Now if newer posters want to tout killing just for killing, fine, but expect to meet with a little static. And from what I've heard from real fish and game experts, sparrows and starlings really don't compete with much of anything. It's just rumor. One can say all wildlife competes...everyone's gotta eat. Whether the color of an animal is somehow objectionable isn't important, it's a life. Some hate sharks because a few times a year someone's bit...same with spiders, snakes, anything. Some hate poison ivy. I quit hating life...just work with it or work around it. Some even hate all people...forgetting they are a people too. Just some points an old duffer learned along the way.


----------



## pult421 (Aug 13, 2015)

cawwwrin said:


> So certain animals are game in certain situations? Aside from the law, how does that change? For example, deer being game? It's always going to be game.


 yes but a pest would be different. I would consider it a pest if it were a bother. Now some pest can (imo) classify as small game.. Squirrel for example. But a quarter size piece of meat i can find in chicken oysters. No one means anything wrong by saying it.. Its just in general ya know. But yea. Im serious. Dumpster rats can be shot as pests man. Its fun and youre helping .. Then again im in ny. Its different for me.


----------



## shew97 (Feb 13, 2014)

Nice shot


----------



## cawwwrin (Feb 3, 2016)

Tasted like dove.


----------



## cawwwrin (Feb 3, 2016)

Oops


----------



## Michael Cravens (Oct 25, 2015)

You attract song birds with seed, then shoot them? Kind of shitty.


----------



## Michael Cravens (Oct 25, 2015)

Also, that's a native house finch not a sparrow.


----------



## Michael Cravens (Oct 25, 2015)

Also, just one more, very illegal to shoot. If you can't identify it, don't shoot it.


----------



## Poiema (Jul 21, 2014)

*House Finch* (Haemorhous mexicanus)

Thank you for pointing this out, Michael. I was puzzled -wondering if we had a new species of sparrow that resembles a House Finch. *Believe me! Not ALL of us "love" **plinking** "small animals" -what a shame.* Using wildlife for fun target practice is not hunting, nor is it ethical. It is disrespectful and throws a bad spotlight onto the community and a great hobby sport. cawwwrin is *new to this hobby*, so maybe not aware of this.

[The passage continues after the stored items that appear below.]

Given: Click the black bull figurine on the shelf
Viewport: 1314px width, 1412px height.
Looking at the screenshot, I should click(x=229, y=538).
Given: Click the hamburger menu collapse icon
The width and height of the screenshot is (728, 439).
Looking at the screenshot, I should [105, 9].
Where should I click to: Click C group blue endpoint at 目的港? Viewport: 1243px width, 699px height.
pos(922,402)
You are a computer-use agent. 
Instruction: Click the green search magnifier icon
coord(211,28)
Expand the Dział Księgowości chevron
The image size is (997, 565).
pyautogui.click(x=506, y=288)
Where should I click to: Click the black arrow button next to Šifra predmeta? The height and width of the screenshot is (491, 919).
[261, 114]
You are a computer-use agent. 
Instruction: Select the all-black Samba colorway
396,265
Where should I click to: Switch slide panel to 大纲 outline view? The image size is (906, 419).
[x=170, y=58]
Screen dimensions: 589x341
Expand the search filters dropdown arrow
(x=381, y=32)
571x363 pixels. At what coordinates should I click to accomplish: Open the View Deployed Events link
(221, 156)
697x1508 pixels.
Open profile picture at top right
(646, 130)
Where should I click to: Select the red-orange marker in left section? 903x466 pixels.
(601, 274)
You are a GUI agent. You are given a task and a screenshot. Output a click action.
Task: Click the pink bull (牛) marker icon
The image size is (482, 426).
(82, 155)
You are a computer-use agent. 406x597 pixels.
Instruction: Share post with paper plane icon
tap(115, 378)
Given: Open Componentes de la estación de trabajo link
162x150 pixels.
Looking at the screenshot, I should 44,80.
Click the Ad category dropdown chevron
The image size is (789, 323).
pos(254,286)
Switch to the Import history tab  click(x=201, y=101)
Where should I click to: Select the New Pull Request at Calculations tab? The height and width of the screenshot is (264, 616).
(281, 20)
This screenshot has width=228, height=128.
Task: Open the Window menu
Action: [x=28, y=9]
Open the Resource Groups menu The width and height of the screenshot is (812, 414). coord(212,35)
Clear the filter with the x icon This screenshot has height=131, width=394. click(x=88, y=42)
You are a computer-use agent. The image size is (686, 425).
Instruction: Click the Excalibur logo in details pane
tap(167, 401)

This cheery little bird is a *North American native songbird*, a House Finch. As Michael has pointed out, they are a protected species by federal law, as are ALL of our NATIVE SONGBIRDS.

Mr Masters has made a very good *instructional video* (referenced below) for those who would like to learn *how to hunt respectfully, properly, and harvest game cleanly*. In fact, I feel a good hunting tutorial would be a beneficial 'pin' to have in the SS hunting forum. A slingshot is a weapon, and like any weapon, we can lose our rights to it if enough people complain to our legislators about irresponsible behaviour from users. But if you live in California, this shouldn't be news.

*Hunting With Slingshots*
by SimpleShot Shooting Sports; 26 Sept 2015





Edit:
For some strange reason, I am no longer able to embed a YT video, but at least the link is there.


----------